***** Stored data *****

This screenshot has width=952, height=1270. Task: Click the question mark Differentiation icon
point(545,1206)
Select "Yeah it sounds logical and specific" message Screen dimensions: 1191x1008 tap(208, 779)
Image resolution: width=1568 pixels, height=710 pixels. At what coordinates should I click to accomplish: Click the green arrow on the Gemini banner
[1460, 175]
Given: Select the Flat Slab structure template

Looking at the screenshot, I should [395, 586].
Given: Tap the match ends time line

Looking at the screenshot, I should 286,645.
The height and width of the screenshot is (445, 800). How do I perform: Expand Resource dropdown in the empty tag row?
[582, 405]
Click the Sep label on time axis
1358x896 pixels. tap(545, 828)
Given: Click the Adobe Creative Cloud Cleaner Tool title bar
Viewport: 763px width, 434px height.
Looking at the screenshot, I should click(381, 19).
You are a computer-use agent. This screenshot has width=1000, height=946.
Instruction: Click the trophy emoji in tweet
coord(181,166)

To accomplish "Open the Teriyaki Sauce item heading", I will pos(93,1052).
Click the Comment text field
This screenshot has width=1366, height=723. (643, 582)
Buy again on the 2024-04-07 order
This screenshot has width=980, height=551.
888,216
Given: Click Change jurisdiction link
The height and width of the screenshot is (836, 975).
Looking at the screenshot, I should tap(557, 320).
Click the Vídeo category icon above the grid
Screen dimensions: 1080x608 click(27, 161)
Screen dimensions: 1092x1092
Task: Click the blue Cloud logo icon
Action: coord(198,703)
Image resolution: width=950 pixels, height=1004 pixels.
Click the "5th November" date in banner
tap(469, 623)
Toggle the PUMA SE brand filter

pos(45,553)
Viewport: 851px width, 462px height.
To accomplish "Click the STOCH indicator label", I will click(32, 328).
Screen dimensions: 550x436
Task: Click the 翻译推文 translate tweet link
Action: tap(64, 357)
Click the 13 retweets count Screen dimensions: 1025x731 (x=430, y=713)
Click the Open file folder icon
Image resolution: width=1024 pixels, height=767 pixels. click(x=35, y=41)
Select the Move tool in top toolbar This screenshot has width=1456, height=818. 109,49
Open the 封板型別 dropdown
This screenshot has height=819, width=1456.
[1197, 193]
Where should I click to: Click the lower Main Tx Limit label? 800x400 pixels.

*****

▶ What the exercise asks:
Count the lines in the rows above that contain the string "dimensions". Reply with the number only.

▶ Answer below:
5